» **Aim of the task**
Starting from the line with "Task: Click the wifi", transcribe each line to the end of the records below. Copy them exactly and write nothing else.

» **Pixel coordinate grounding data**

──────────────────────────────

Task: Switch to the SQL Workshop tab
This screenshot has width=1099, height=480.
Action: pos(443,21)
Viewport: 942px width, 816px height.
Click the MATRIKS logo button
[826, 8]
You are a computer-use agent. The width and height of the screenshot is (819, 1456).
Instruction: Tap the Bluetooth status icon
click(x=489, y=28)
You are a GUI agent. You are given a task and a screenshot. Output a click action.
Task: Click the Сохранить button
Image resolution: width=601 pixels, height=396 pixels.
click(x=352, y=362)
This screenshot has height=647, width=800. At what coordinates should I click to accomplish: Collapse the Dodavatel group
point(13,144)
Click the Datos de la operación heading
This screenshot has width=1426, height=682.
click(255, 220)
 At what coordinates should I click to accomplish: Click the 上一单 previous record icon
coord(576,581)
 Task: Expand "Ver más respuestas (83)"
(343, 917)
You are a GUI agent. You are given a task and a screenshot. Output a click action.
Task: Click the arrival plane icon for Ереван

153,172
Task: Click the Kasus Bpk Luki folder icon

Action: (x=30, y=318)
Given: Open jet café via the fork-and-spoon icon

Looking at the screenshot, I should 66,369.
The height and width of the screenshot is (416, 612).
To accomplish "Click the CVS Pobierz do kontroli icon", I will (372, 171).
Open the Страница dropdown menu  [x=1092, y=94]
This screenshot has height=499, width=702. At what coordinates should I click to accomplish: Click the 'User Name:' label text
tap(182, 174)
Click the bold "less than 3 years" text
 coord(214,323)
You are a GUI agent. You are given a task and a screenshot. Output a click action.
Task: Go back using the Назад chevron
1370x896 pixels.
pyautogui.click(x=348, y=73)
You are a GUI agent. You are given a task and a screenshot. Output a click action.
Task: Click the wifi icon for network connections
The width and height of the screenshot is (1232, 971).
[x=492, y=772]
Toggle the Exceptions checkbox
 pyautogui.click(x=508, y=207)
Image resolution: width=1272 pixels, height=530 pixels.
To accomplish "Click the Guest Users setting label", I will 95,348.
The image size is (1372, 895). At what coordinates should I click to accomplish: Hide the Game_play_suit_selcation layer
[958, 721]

──────────────────────────────

» **Solved problem**
Task: Click the wifi icon for network connections
The width and height of the screenshot is (1232, 971).
[x=492, y=772]
Toggle the Exceptions checkbox
 pyautogui.click(x=508, y=207)
Image resolution: width=1272 pixels, height=530 pixels.
To accomplish "Click the Guest Users setting label", I will 95,348.
The image size is (1372, 895). At what coordinates should I click to accomplish: Hide the Game_play_suit_selcation layer
[958, 721]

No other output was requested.